Editor’s Note: This is crossposted at Professor Scot McKnight’s Beliefnet blog, Jesus Creed. The first post in this series is found here.
Intelligent Design and the Deity
In the predominant narrative, Charles Darwin was a humble scientist who proposed a strictly scientific theory. Upon publication of The Origin of Species in 1859, religious folks like Bishop Wilberforce voiced theological objections to it; and thus began the most salient episode in the ‘war between science and religion.’ Many Christians adopt a similar narrative, but suggest this was all a misunderstanding; Darwin’s theory simply has nothing to do with religious or philosophical questions.
If I may be so bold, I’d like to suggest that both narratives are wrong.


(For a good, short critique of the “conflict thesis” of science and religion, see God’s Undertaker by Oxford’s John Lennox.) If one reads The Origin, the fact that Darwin is presupposing certain views of God and creation fashionable in Victorian England is striking. This theory involved more than strictly scientific questions from the beginning.
One such theological conception common in this debate (touched upon by RJS in a recent post) involves whether God is a “tinkerer.” Kenneth Miller, Catholic Darwinist of Brown University, sums up this view well.

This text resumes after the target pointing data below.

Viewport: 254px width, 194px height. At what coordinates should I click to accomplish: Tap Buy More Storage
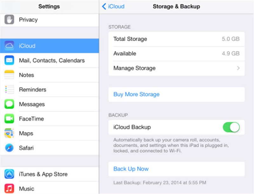(136, 94)
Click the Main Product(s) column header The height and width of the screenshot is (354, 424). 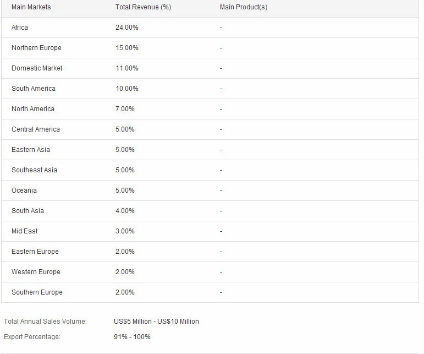244,7
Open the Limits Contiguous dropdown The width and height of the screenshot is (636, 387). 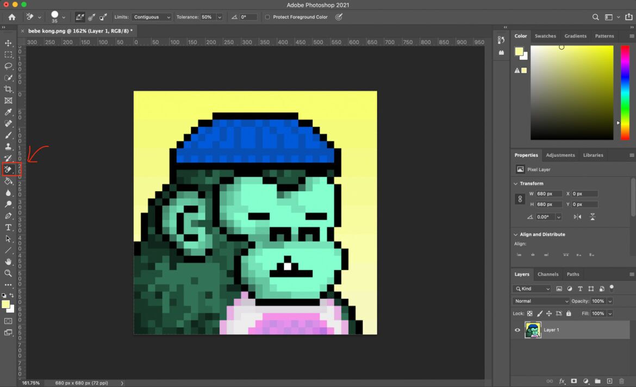pos(151,17)
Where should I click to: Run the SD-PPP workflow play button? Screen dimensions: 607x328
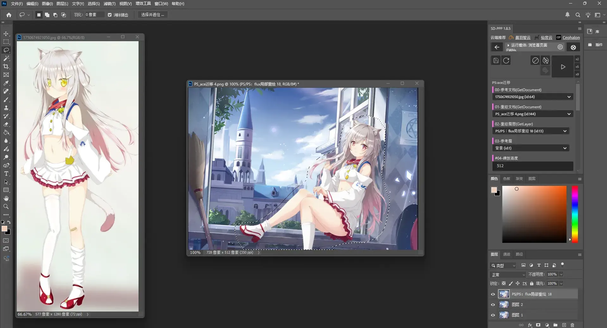point(563,67)
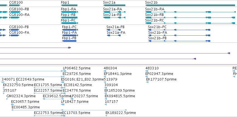Click the EC00485.3prime long EST line
This screenshot has height=117, width=237.
click(x=69, y=110)
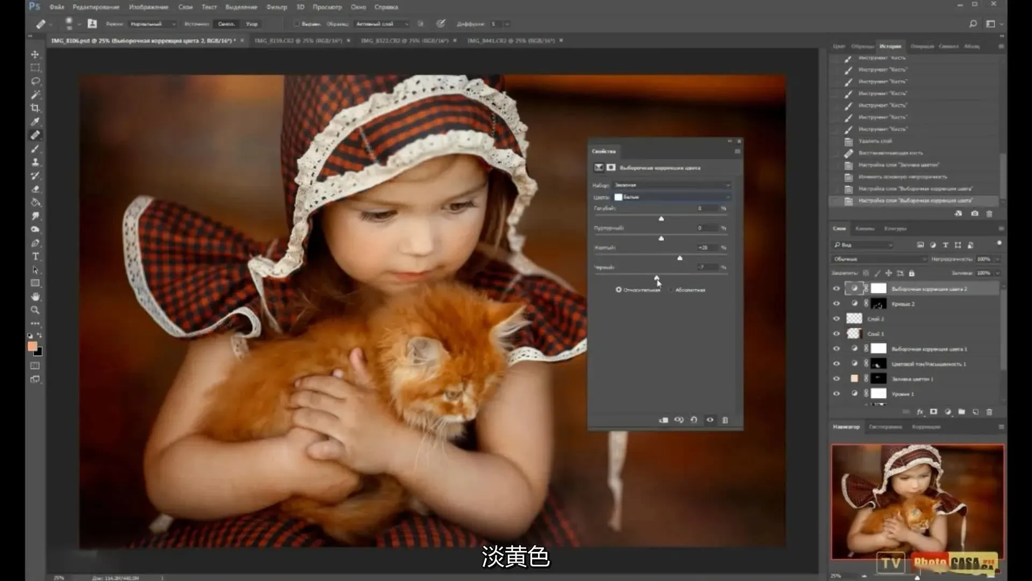This screenshot has height=581, width=1032.
Task: Open the Цвета dropdown in Properties
Action: 672,197
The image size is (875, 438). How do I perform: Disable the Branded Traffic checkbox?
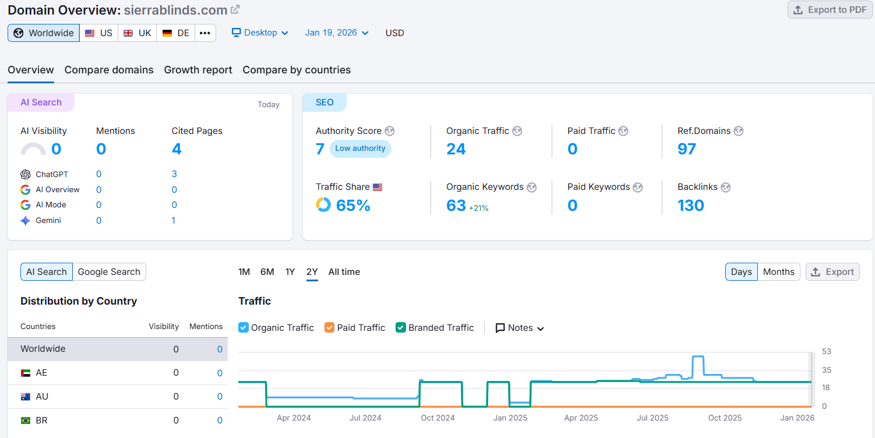tap(400, 327)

He thinks that neo-Darwinism’s view of God is better than ID’s:

The God of the intelligent design movement is way too small…. In their view, he designed everything in the world and yet he repeatedly intervenes and violates the laws of his own creation. Their God is like a kid who is not a very good mechanic and has to keep lifting the hood and tinkering with the engine.

As C.S. Lewis was fond of pointing out, divine action does not require the breaking of laws of nature. So let’s set that aside and make two other observations.
First, if ID is only the proposition that an intelligent cause explains some features of nature better than mere material causes, then the ID advocate is not necessarily committed to intervention in the process of creation. God could (intelligently) set up nature to unfold a certain way. He need not intervene in “gaps.” All ID requires is that intelligent design was involved and that the effects of this design are empirically discernable.
Michael Behe, for example, thinks there were probably not any interventions by God in creation. Other ID theorists think otherwise.
Second, and more to our point, as post-modern philosophers of science often point out, even the questions we ask are from a certain frame of reference. Miller seems to ask, ‘Why would God create a world which he has to tinker with?’ But wouldn’t it be equally valid to ask, ‘Why would God design a process in which he isn’t going to be involved?’
Is “tinkering” really the only way to look at it? Tinkering is a rather loaded term. Did Monet “tinker” or did he add detail, richness, and complexity? Would Monet have been a better artist if instead of tinkering with paintings he created a machine which relied upon a random number generator to manufacture them without his involvement? It might have saved him some work, but it wouldn’t have let him be an artist. (And one supposes God isn’t too concerned with saving work.)
St. Thomas often relied upon the principle that effects cannot be greater than their causes. In this regard, wouldn’t it be odd if the creator of artists should not also be an artist?